畢夏一下子精神起來,緊盯着屏幕看,果然是羅恭沒錯。本來看到這種拜年短信,本以為不是什麽電信公司就是微信啊滴滴打車那些。知道他這個號碼的人并不多,會費心給他拜年的就更少了。按照往年的慣例,差不多晚上十一點的時候爸媽就會給他打一個簡短的問候電話,而羅叔羅姨一到過年就格外繁忙,等到初三才會有空來找他。
不是吧,羅二這小子。雖然從字裏行間可以嚴重地看出不走心來,但還願意動動手指給他發短信,看來他人還是挺不錯的。
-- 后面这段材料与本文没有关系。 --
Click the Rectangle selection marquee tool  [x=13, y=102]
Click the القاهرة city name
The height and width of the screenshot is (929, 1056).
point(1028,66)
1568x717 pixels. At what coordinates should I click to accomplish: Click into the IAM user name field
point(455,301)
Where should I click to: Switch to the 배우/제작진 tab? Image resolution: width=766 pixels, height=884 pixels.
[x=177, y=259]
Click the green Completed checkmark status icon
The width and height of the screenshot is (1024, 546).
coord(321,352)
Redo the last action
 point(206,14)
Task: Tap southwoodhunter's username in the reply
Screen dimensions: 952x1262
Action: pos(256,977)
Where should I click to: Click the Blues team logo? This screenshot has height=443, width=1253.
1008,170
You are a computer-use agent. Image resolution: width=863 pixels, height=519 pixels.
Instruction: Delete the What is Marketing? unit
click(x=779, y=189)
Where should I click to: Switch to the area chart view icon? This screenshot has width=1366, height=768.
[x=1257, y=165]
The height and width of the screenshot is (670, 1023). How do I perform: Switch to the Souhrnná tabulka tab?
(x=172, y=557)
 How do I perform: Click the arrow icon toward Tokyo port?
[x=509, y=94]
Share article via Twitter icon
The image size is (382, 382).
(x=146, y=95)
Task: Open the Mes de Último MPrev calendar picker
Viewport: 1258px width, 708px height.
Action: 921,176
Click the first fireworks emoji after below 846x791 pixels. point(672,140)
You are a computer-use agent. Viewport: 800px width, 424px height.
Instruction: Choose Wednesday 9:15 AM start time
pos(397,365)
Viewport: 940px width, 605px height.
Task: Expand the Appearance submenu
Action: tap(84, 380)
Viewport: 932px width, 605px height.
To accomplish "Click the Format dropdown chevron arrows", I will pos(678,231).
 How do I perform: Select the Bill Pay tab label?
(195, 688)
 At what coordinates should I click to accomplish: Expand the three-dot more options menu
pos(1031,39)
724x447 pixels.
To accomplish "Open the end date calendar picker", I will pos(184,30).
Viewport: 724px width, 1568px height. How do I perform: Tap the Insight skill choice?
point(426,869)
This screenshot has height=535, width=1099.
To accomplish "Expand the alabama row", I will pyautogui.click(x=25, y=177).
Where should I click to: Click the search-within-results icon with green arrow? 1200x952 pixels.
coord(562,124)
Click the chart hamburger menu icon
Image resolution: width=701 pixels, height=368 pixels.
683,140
畢夏喜滋滋地又把短信看了好幾遍,這才按滅屏幕。正打算重新躺回去時,短信鈴聲再度響起。
“不好意思,剛剛手滑,發錯了。羅恭。”
畢夏:“……”
太過分了!果然姓羅的特麽沒一個好東西!
他頹喪地仰面躺倒在沙發上,長出一口氣,嫌棄着天花板怎麽這麽高、客廳怎麽這麽大,一個人還非得住好幾層的別墅真是裝逼又浪費土地資源。
說白了,争來那麽多東西幹什麽?弄來弄去就只剩下他一個人,再大的房子實際使用的不也就是他從頭到腳這不到半立方米的體積嘛。
他就是因為總是這麽想,才會整天挨周姨的罵。但不管再怎麽挨罵,他還是不明白。
周叔總是問他,阿夏,你的理想是什麽?他被唠叨怕了,只好每次都巴拉巴拉把他們教的東西說上一遍,什麽“回到羅家”啊、“争回本就屬于自己的那一份家産”啊、“讓把他趕出來的混蛋付出應有的代價”啊。他真正的理想從來都不敢說出口。
他真正期待着的,只是一張畫板、一盒顏料、一個不寬敞卻裝備齊全的畫室,還有一個可以微笑着讓他作畫的人而已。
以上的幾個,他幾乎都算已經得到了。
只是那個被他當作模特的人,現在還不知情而已。